START Extract provided
And the gene silencing effect of HFn@Fe/siGPX4 was further confirmed at the protein level by ELISA and Western blot (WB). As seen in Fig. 3B, the expression of GPX4 protein was down-regulated to 27.85 ± 2.74% and 30.88 ± 12.85% for HFn@Fe/siGPX4 and lipo2000@siGPX4 treated groups, which was significantly lower than the siGPX4 or HFn@siGPX4 treated ones. As expected, the results of WB (Fig. 3C) were consistent with those of ELISA. The relative expression of GPX4 in the HFn@Fe/siGPX4 group was substantially reduced compared to the control group and comparable to the lipo2000@siGPX4 group, indicating that HFn@Fe/siGPX4 significantly reduced the GPX4 protein level in MCF-7 cells.

Since GPX4 is a crucial protein for regulating cell ferroptosis, and the silencing of GPX4 expression is expected to induce ferroptosis to play an anti-tumor effect26. Moreover, ferroptosis is regulated by a variety of molecules. Expect elevating levels of lipid oxidation by silencing GPX4, the increase of concentration of iron ions in cells is another important way to induce ferroptosis. Therefore, it was expected that HFn@Fe/siGPX4 would be a promising system for tumor treatment by cellular ferroptosis mechanism.

Increased cellular ROS is a prominent marker of ferroptosis and a prerequisite for its induction68, so the intracellular levels of ROS were detected by DCFH-DA probe. The results (Fig. 3D) showed that the fluorescence intensity of the negative control group and the free siGPX4 group were extremely weak indicating that the intracellular ROS level was low, while the HFn@siGPX4 treated group exhibited a relatively strong fluorescence intensity suggesting that encapsulated into HFn was helpful for siGPX4 to exert treatment effect. Moreover, the fluorescence intensity of HFn@Fe/siGPX4 treated group was remarkably increased when compared with HFn@siGPX4. The quantification of DCFH-DA fluorescence suggested that the fluorescence intensity of DCFH-DA for HFn@siGPX4 treated group was 5-fold higher than for control group, but for HFn@Fe/siGPX4 treated one was 27-fold higher (Fig. 3E). All these results suggested that HFn@Fe/siGPX4 could increase the intracellular ROS level to induce ferroptosis, which for one thing was due to the enhanced gene silencing effect of siGPX4 when loaded into HFn@Fe/siGPX4, for another was because of the synergistic effect of iron ions for ferroptosis induction.
END Extract provided
START Provided material
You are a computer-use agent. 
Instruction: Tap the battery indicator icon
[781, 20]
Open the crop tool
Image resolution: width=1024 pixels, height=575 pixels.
END Provided material
§ Instructions:
[a] Answer these questions using the passage on GPX4 silencing:
(i) According to ELISA, to what percentage was GPX4 protein expression down-regulated in the HFn@Fe/siGPX4 treated group?
(ii) Which probe was used to detect intracellular ROS levels?
(iii) How many times higher than the control group was the DCFH-DA fluorescence intensity for the HFn@Fe/siGPX4 treated group?
[b] Reproduce word for word everything in the passage on GPX4 silencing from "Since GPX4 is" down to "cellular ferroptosis mechanism.".

§ Task solutions:
[a]
(i) 27.85 ± 2.74%
(ii) The DCFH-DA probe
(iii) 27-fold higher

[b]
Since GPX4 is a crucial protein for regulating cell ferroptosis, and the silencing of GPX4 expression is expected to induce ferroptosis to play an anti-tumor effect26. Moreover, ferroptosis is regulated by a variety of molecules. Expect elevating levels of lipid oxidation by silencing GPX4, the increase of concentration of iron ions in cells is another important way to induce ferroptosis. Therefore, it was expected that HFn@Fe/siGPX4 would be a promising system for tumor treatment by cellular ferroptosis mechanism.